• WHAT IS BEING ASKED:
Each entry should be printed exactly, with its images omitted.

◆ ◆ ◆ ◆ ◆ ◆ ◆

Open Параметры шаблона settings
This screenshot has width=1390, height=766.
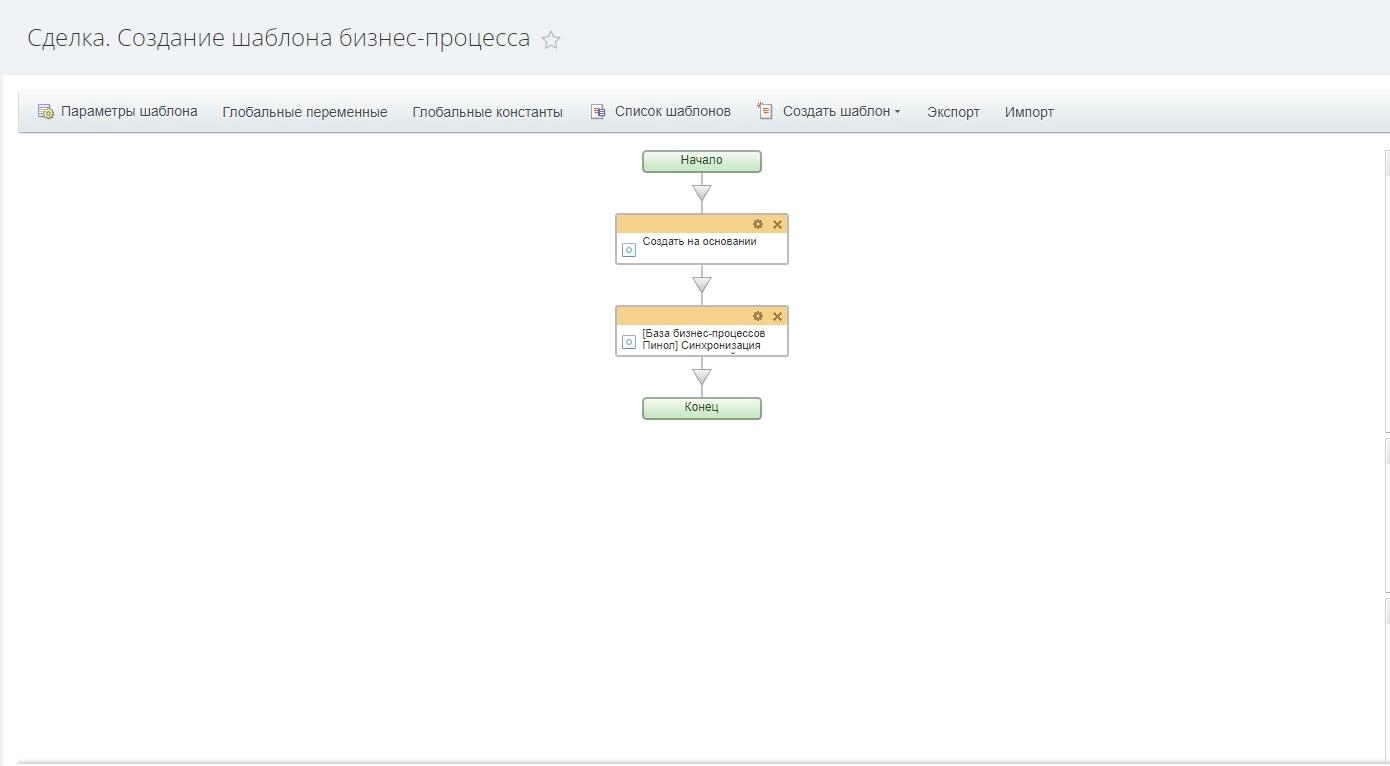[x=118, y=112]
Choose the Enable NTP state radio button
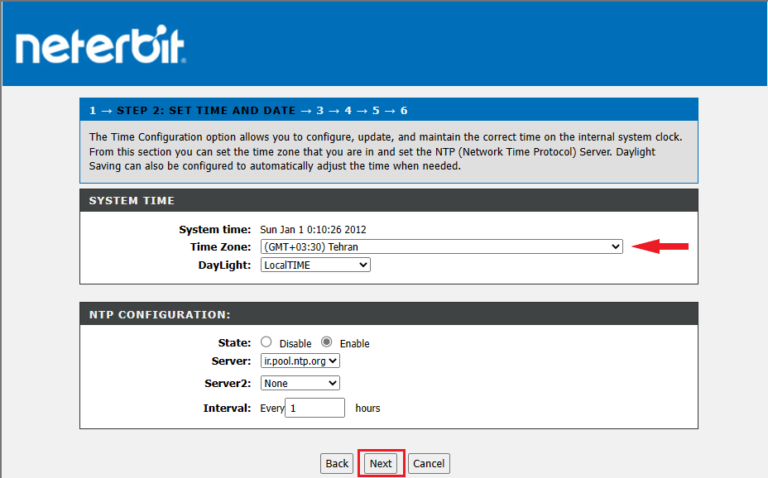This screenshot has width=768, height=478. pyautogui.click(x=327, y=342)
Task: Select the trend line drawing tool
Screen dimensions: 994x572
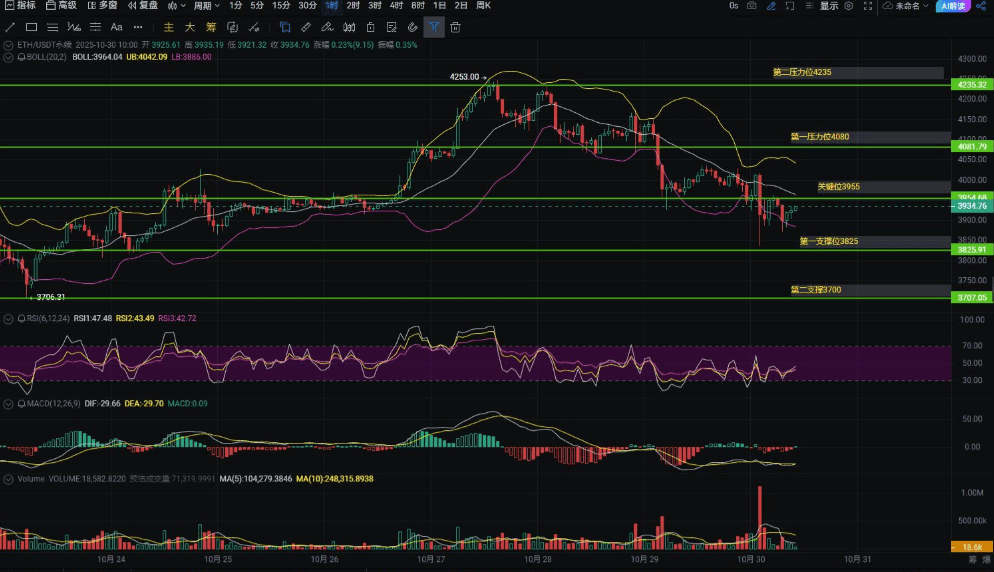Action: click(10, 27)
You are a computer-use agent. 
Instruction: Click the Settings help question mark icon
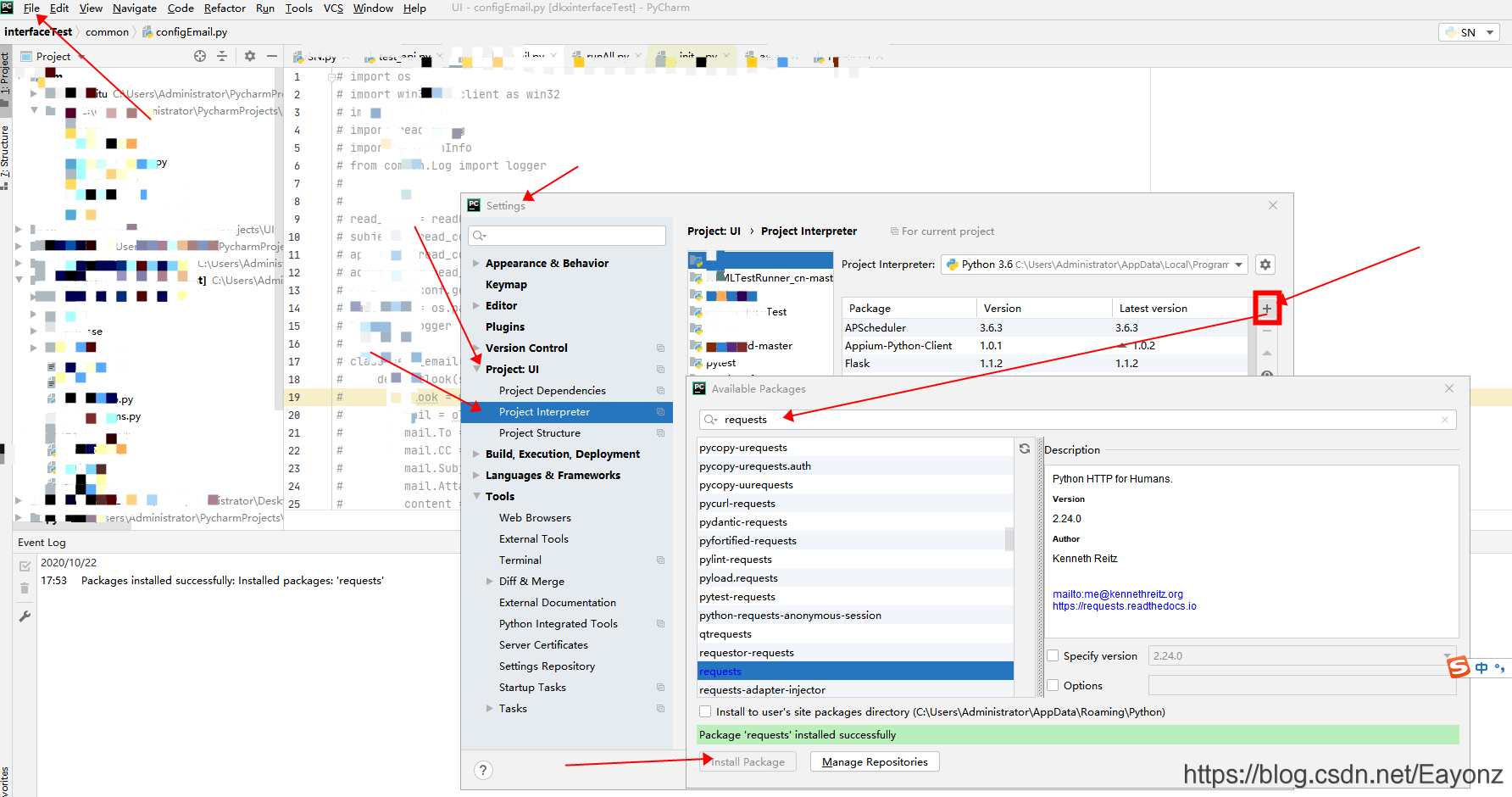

◆ ◆ ◆ ◆ ◆ ◆ ◆

• EXPECTED ANSWER:
Open Параметры шаблона settings
This screenshot has width=1390, height=766.
[x=118, y=112]
Choose the Enable NTP state radio button
This screenshot has width=768, height=478. pyautogui.click(x=327, y=342)
Task: Select the trend line drawing tool
Screen dimensions: 994x572
Action: click(10, 27)
You are a computer-use agent. 
Instruction: Click the Settings help question mark icon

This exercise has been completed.